Exercise prompt: Once you find the line with "This screenshot has width=595, height=380." in the entries below, print it and each line after it up to and including the line with "Task: Open the Alignment menu", exactly, without pictures.

Records to process:
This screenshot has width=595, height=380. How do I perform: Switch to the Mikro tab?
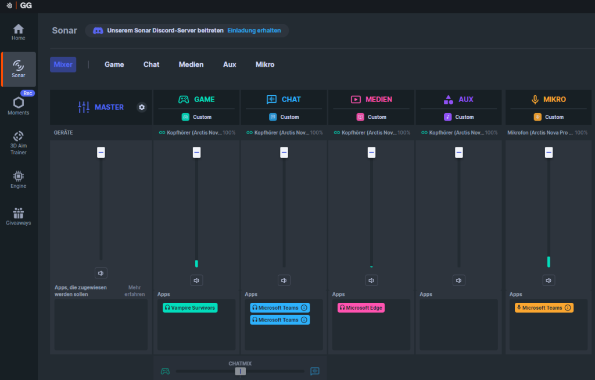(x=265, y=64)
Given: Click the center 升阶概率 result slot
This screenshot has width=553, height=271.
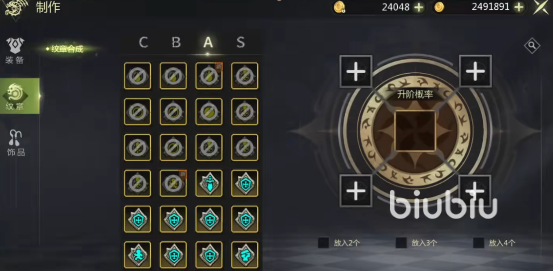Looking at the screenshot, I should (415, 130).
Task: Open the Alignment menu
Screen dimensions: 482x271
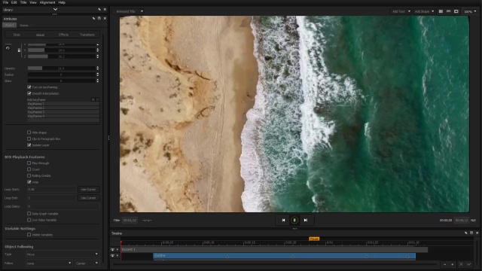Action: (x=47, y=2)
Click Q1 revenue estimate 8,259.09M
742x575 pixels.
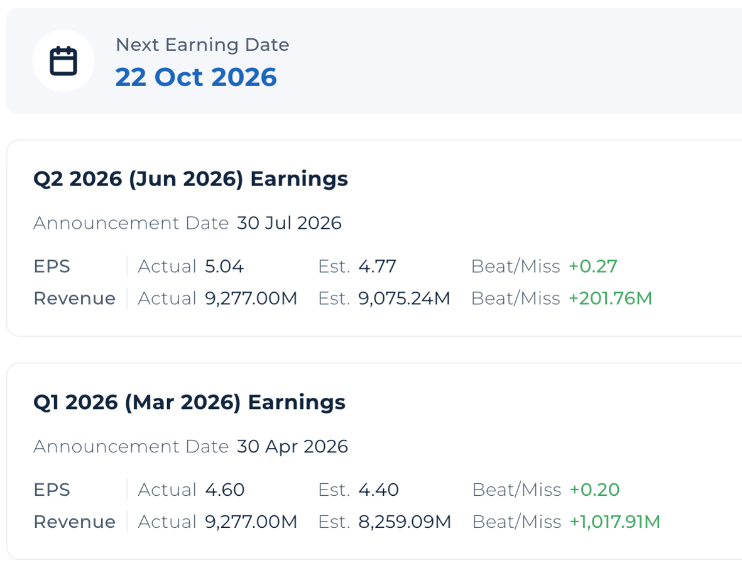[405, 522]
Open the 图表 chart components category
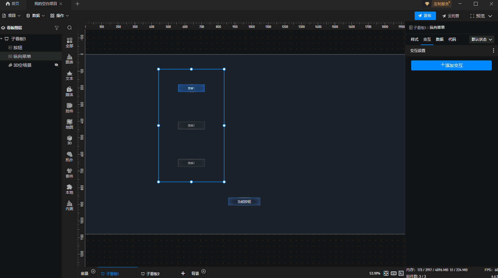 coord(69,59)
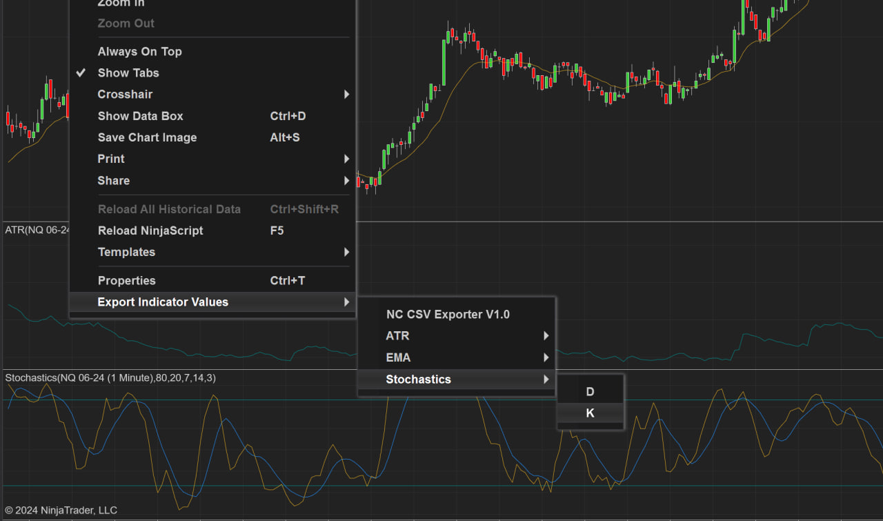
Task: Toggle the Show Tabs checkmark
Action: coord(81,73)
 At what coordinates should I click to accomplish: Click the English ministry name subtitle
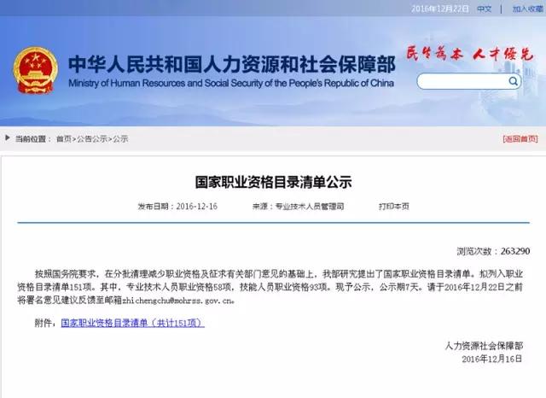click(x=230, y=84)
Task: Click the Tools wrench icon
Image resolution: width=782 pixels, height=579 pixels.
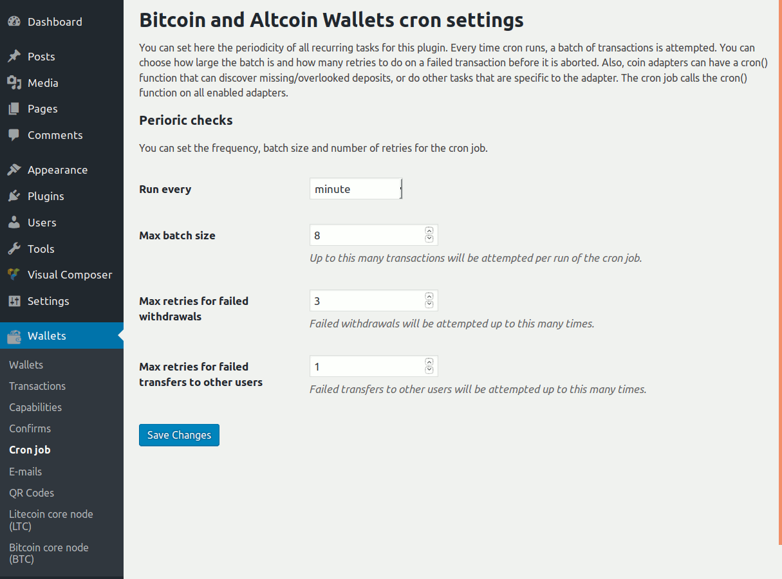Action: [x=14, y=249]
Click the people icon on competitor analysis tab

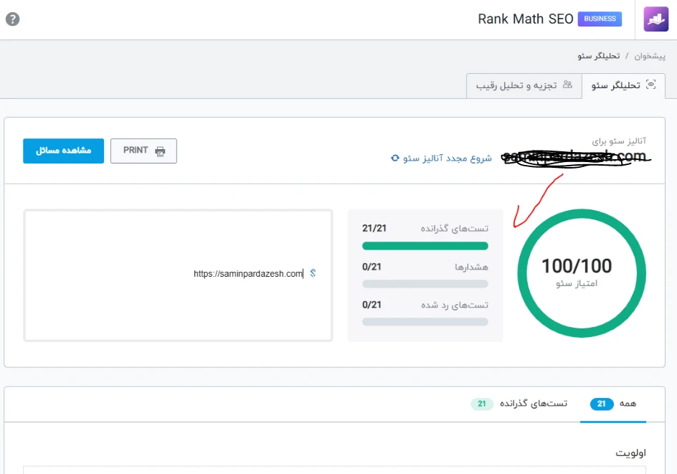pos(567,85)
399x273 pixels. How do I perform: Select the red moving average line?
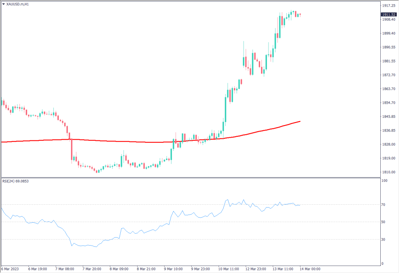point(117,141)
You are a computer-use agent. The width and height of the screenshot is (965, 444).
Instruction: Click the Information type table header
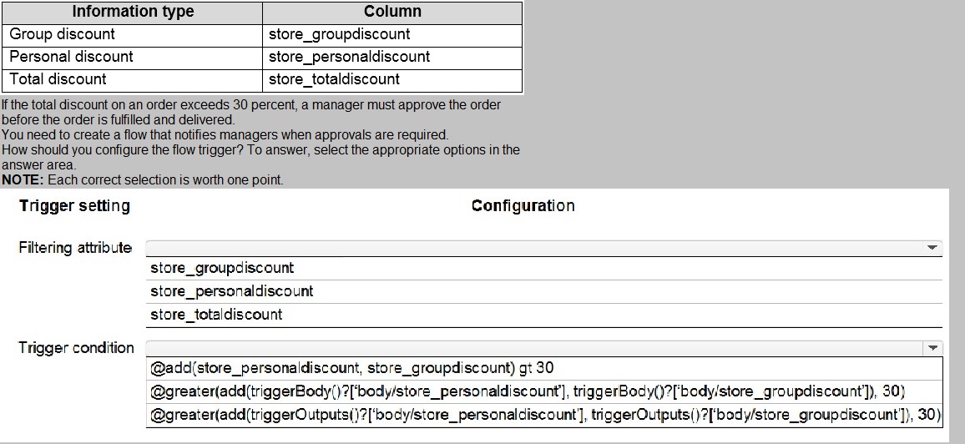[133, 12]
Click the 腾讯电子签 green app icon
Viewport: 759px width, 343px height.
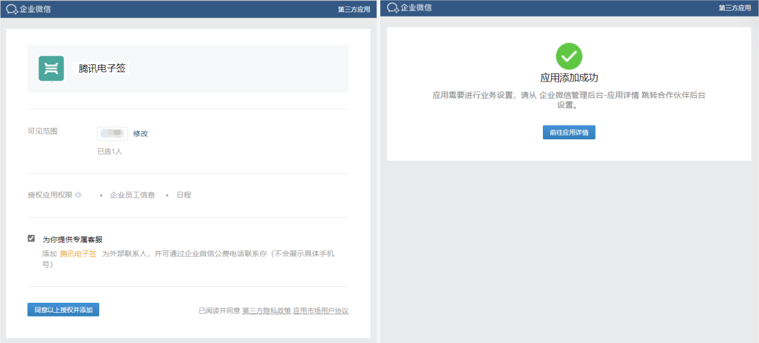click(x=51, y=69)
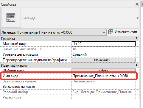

--

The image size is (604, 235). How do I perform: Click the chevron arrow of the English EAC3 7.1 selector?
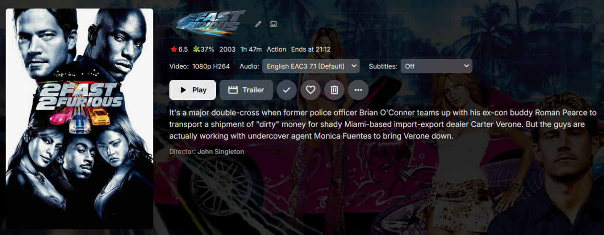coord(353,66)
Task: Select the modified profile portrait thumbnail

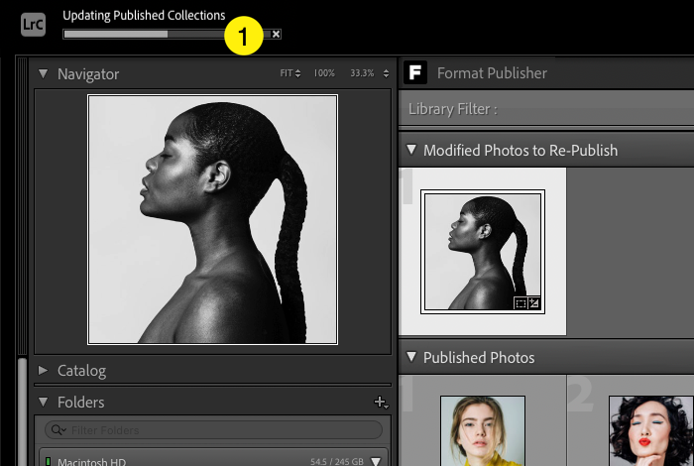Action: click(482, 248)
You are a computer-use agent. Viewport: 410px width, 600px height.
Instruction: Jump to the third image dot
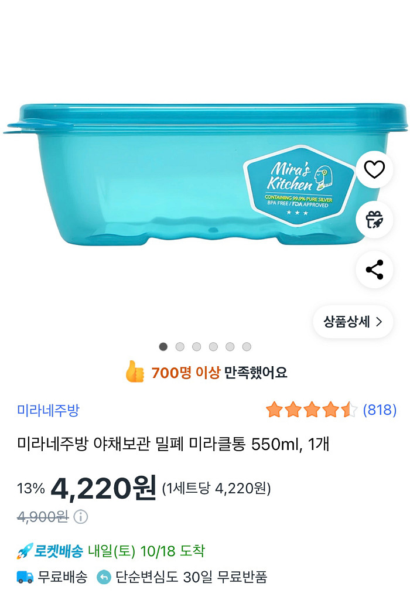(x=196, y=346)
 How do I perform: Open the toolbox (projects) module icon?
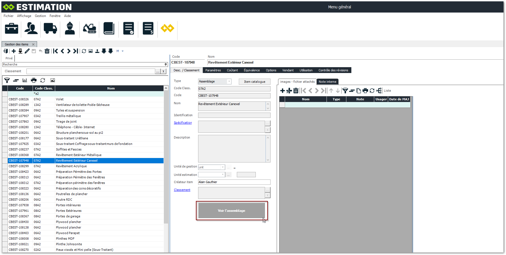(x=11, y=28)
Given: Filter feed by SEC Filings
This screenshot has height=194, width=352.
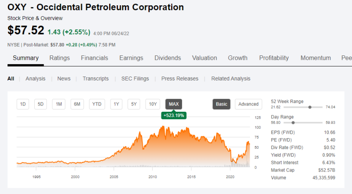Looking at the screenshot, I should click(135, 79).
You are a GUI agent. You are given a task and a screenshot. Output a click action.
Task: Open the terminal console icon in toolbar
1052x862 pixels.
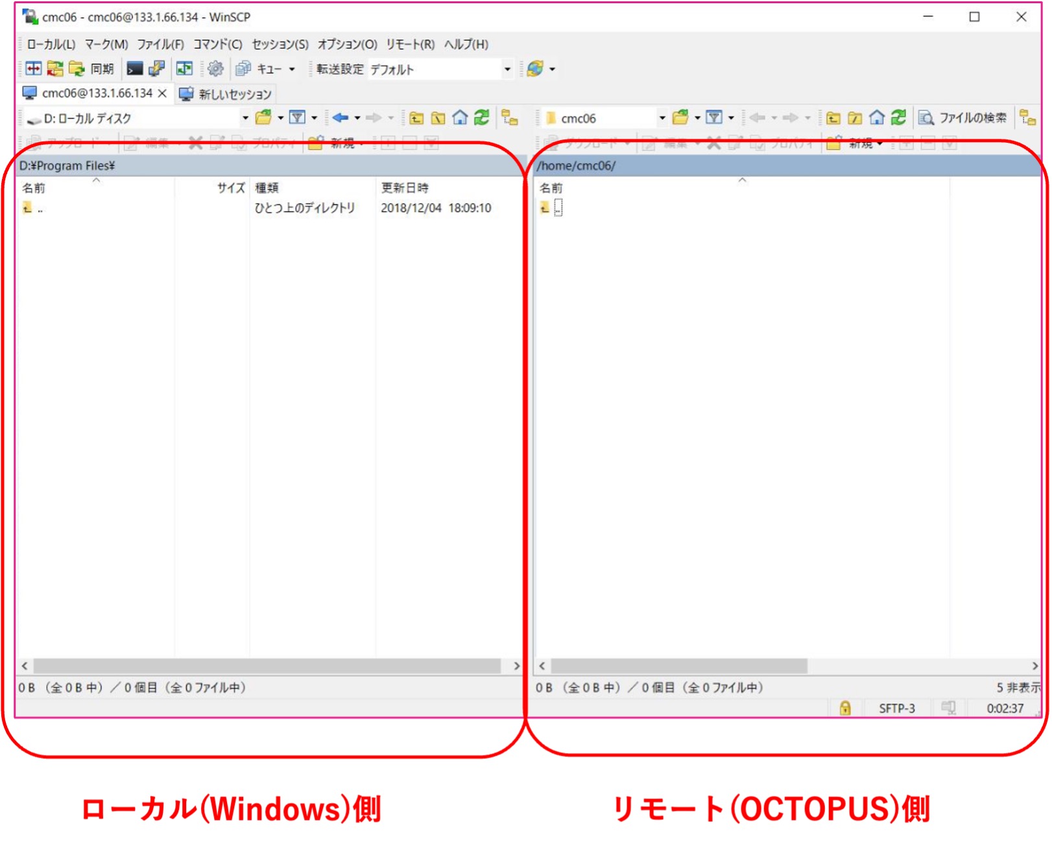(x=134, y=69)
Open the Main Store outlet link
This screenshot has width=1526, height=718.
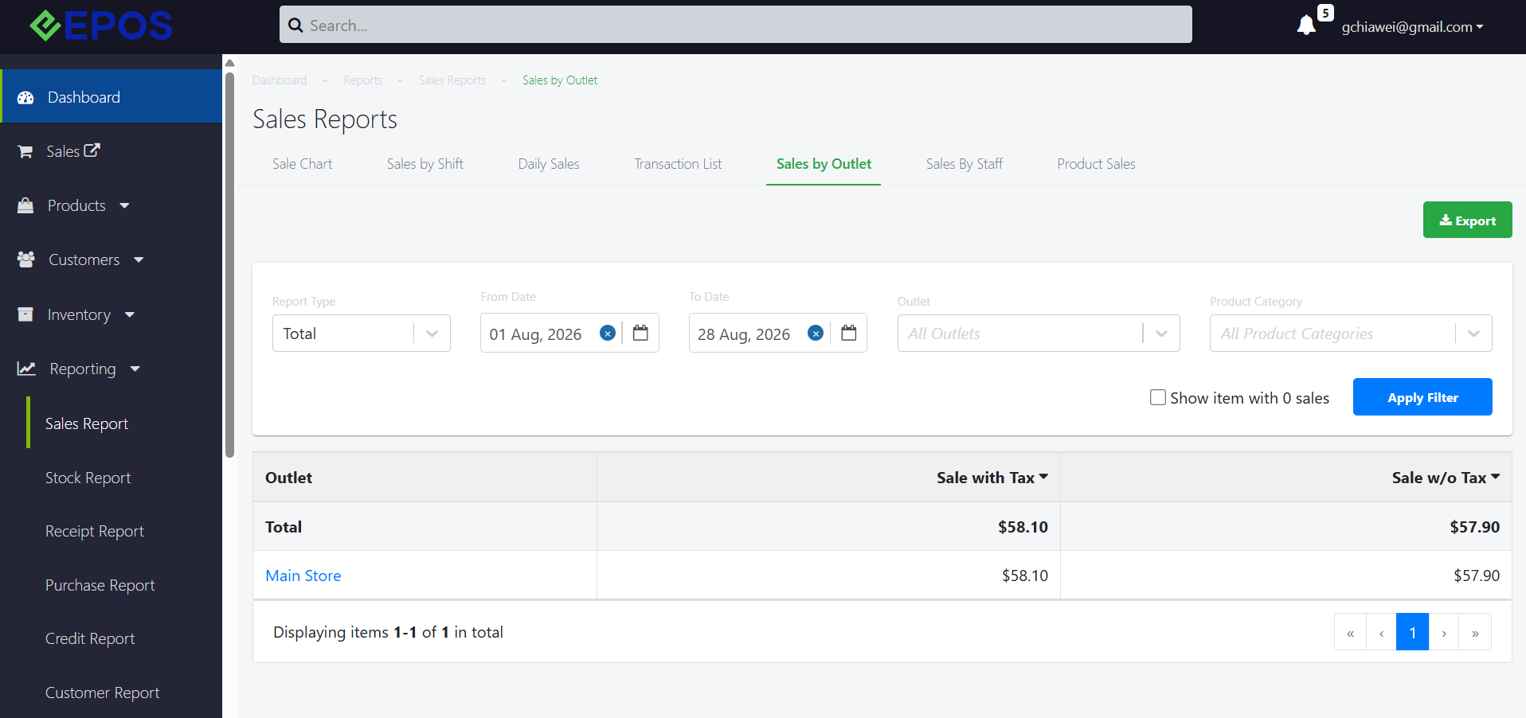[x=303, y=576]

Solution:
This screenshot has width=595, height=380. How do I perform: Switch to the Mikro tab?
(x=265, y=64)
Given: Click the center 升阶概率 result slot
This screenshot has width=553, height=271.
Looking at the screenshot, I should (415, 130).
Task: Open the Alignment menu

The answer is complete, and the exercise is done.